The Los Angeles Times reported about a Hanukkah party for 200 elderly Jewish people who contented themselves to sitting around, noshing on latkes. But, without warning many sprung to their feet, clapping to traditional Yiddish songs and performing 'the hora' a chain-like dance with people holding hands and encircling tables.
This was the scene at the end the Cafe Europa Hanukkah party on December 11, afternoon at Temple Emanuel in Beverly Hills. All participants were jubilant and made no mention of their common bond: they are all Holocaust survivors.
"Every day is a holiday if we are still here," Sophie Hamburger, 93, told The Los Angeles Times, unrolling her sleeve to show the tattooed number etched on her left arm.
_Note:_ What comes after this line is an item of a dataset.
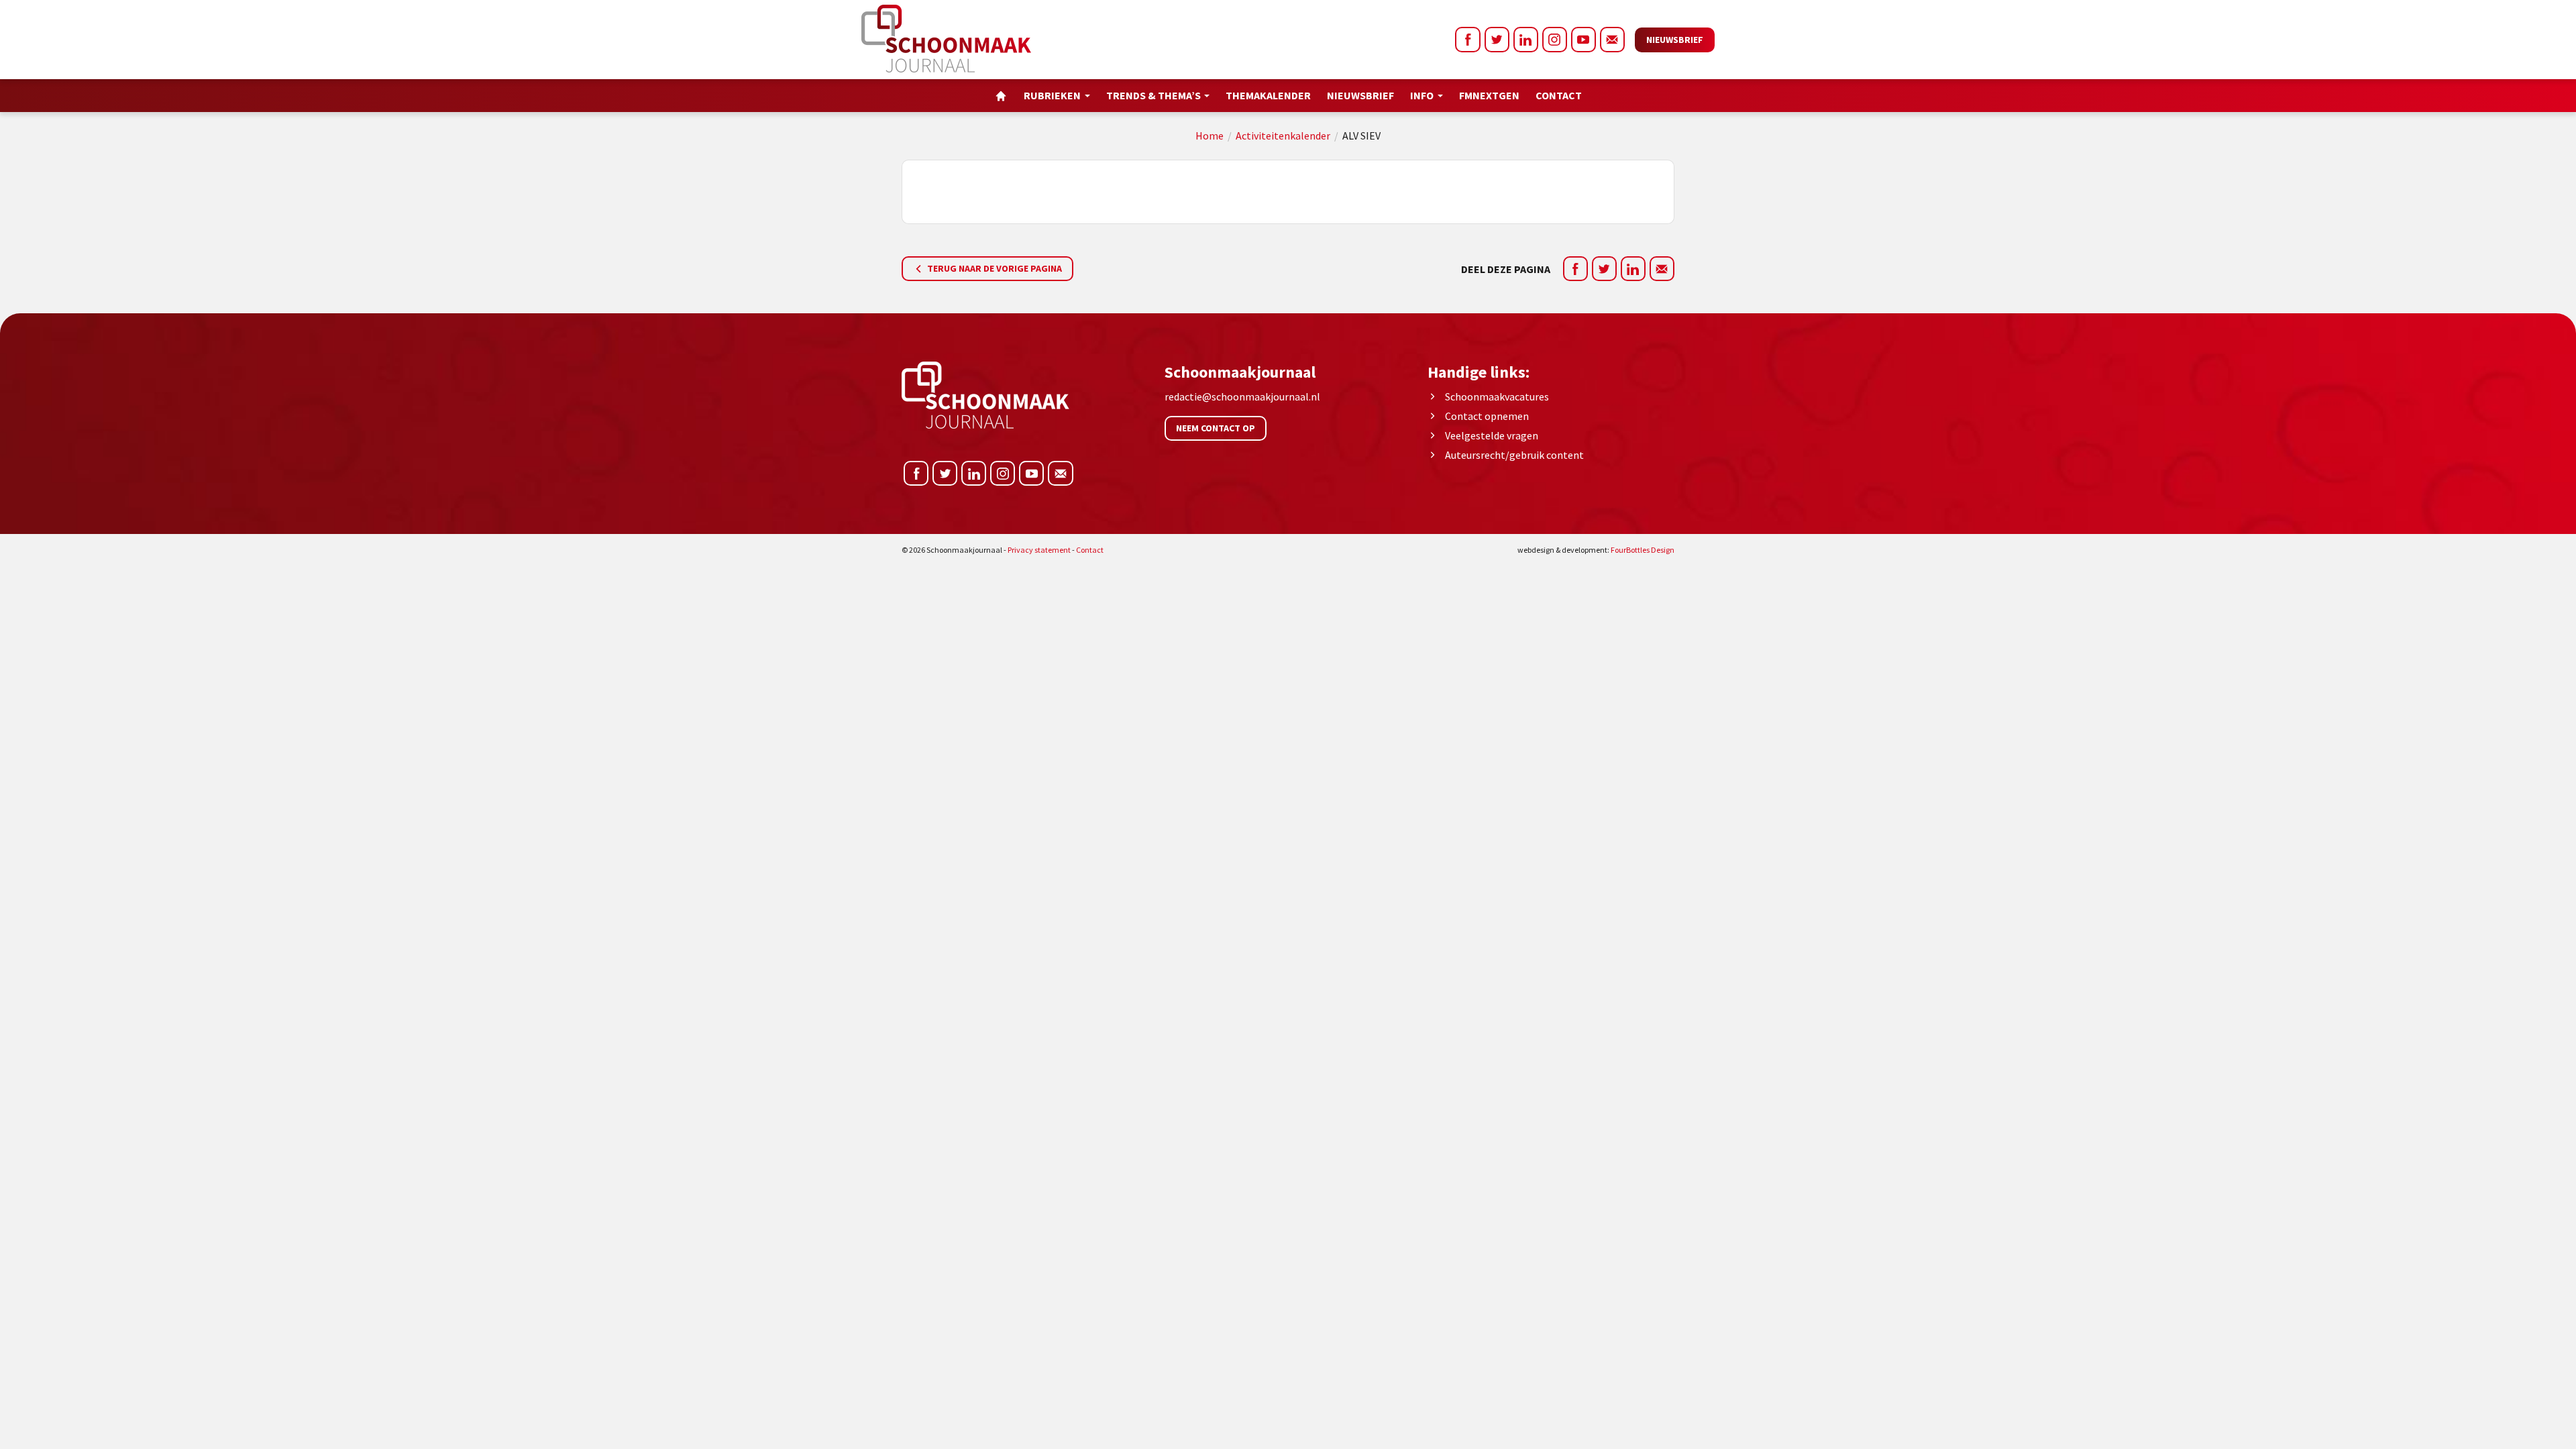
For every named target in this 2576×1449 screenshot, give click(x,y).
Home (1209, 135)
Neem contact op (1215, 428)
The Jewish Family Service is responsible for the Cafe Europa program, a social support group for survivors, who join together for entertainment outings, meals or educational sessions. The Hanukkah get-together featured a kosher lunch, a children's musical performance and dance.
Susie Forer-Dehrey, chief operating officer of the The Jewish Family Service of Los Angeles told the news service: "Many of them grew up without parents. Many lost children," she said. "The fact that they can come together and celebrate Hanukkah is truly a miracle, and Hanukkah is about miracles."
Dorothy Greenstein, 82, said at least two of her friends have died recently. "We are an endangered species," she said. Still, she enjoyed the festive fried jelly doughnuts.
This group, which went through horrific times, rarely stop to remember difficult times. They focus on the future and have fun in the moment.